Localization of the stimulation site and optimal parameters
The optimal location to induce coordinated swimming activity was determined by varying the position of the stimulation electrode in the caudal hindbrain and rostral spinal cord (Fig. 2A). Swimming activity could be reliably induced when the stimulation electrode was positioned between the first and second segment of the spinal cord, which correspond to the level of the third vertebral bone caudal to the Webberian apparatus (Fig. 2A, position 3, D). Stimulation of descending inputs either rostrally or caudally to this optimal position resulted in a tonic uncoordinated activity in the peripheral motor nerve (Fig. 2B,C,E). The stimulation electrode was always positioned on the midline. No bilateral rhythmic activity was obtained when the stimulation was delivered away from the midline to either side of the spinal cord. These results demonstrate the existence of an optimal region that, when briefly stimulated, induces long episodes of swimming activity.
We also assessed the optimal stimulation parameters to elicit swimming activity. We first tested the effect of changing the frequency of stimulation. Swimming activity could be efficiently induced with electrical stimulation consisting of 10 pulses delivered at a frequency of 10–80 Hz. However, the more consistent swimming episodes were elicited with stimulation frequencies of 10–40 Hz (Fig. 3A). The delay to the onset of the swimming activity decreased while the amplitude of the locomotor burst increased when the stimulation frequency was increased from 10 to 20 and 40 Hz (Fig. 3A). Further increase in the stimulation frequency to 60 and 80 Hz only induced shorter swimming episodes with low burst frequency and high incidence of irregular bursts (data not shown). Second, we tested the influence of increasing the amplitude of the stimulation pulses while keeping their frequency constant at 40 Hz (Fig. 3B). The threshold for eliciting swimming activity was determined as the minimum stimulation amplitude that induced a bout of rhythmic bursts (Fig. 3B). Increasing the stimulation amplitude resulted in longer swimming episodes, larger burst amplitude, and shorter delay to onset of activity (Fig. 3B). These results indicate that specific stimulation parameters are required to reliably induce long episodes of swimming activity with appropriate burst frequency and amplitude. The generation of swimming activity is a graded response that may depend on appropriate supraspinal activity.

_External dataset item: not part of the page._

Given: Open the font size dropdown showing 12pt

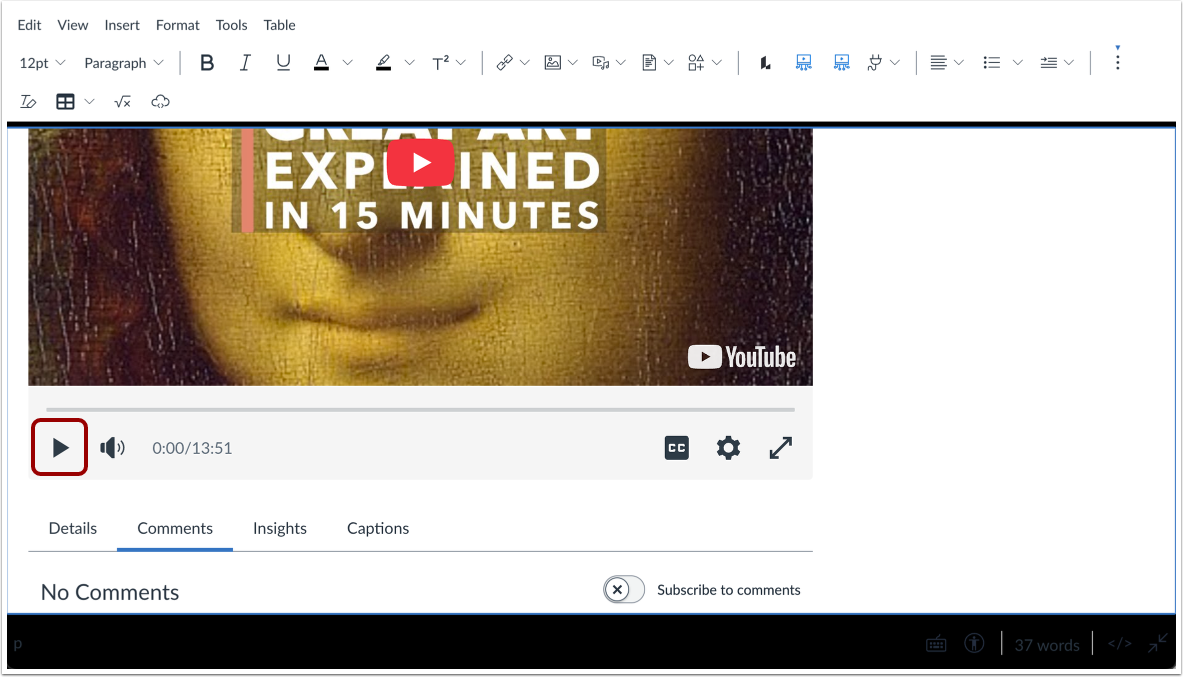Looking at the screenshot, I should coord(42,63).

Swimming motor patterns and their frequency range in intact zebrafish
To examine how the frequencies of swimming activity induced in the in vitro preparation match those of the intact zebrafish, we recorded muscle activity in freely swimming animals. Bouts of swimming activity were recorded in intact animals with an alternating pattern of activity between left and right side muscles (n = 8) (Fig. 4A–C). Sometimes, the animals generated sequences of escape either spontaneously or upon casting a shadow on the animals (Fig. 4B). These sequences consisted of a few, in general three to five, short cycles of large EMG activity with clear alternation between left and right side muscles of the animals. Swimming activity appeared to be interrupted during escape, but often recovered gradually afterward (Fig. 4B). Swimming and escape activities were easily distinguishable (1) by their frequency and (2) by the amplitude of the EMG activity, which presumably involve different muscles fibers (Fig. 4B,D) (Liu and Westerfield, 1988). In individual animals, the frequencies of swimming activity ranged from 2 to 21 Hz peaking at ∼8–10 Hz (Fig. 4D, white bars; data from a single animal). The frequencies generated during escape were much faster, ranging from 30 to slightly >40 Hz (Fig. 4D, black bars). The small number of swimming cycles with frequencies between 21 and 30 Hz resulted from transitions from swimming to escape and vice versa (Fig. 4D, gray bars). The burst frequencies of swimming and escape motor activity were similar across animals (n = 8) (Fig. 4E). For swimming, they ranged again from ∼1 Hz to slightly >20 Hz, but never exceeding 21 Hz (n = 8) (Fig. 4E, white bars), and for escape from ∼30 Hz toward faster frequencies. We never observed motor activity during escape lower than 29 Hz (Fig. 4E, black bars). Across animals, the maximal frequency reached during escape was 52 Hz. These data show that the range of the swimming frequency generated in the in vitro preparation by electrical stimulation of descending axons falls well in the range of swimming frequencies generated in freely moving zebrafish.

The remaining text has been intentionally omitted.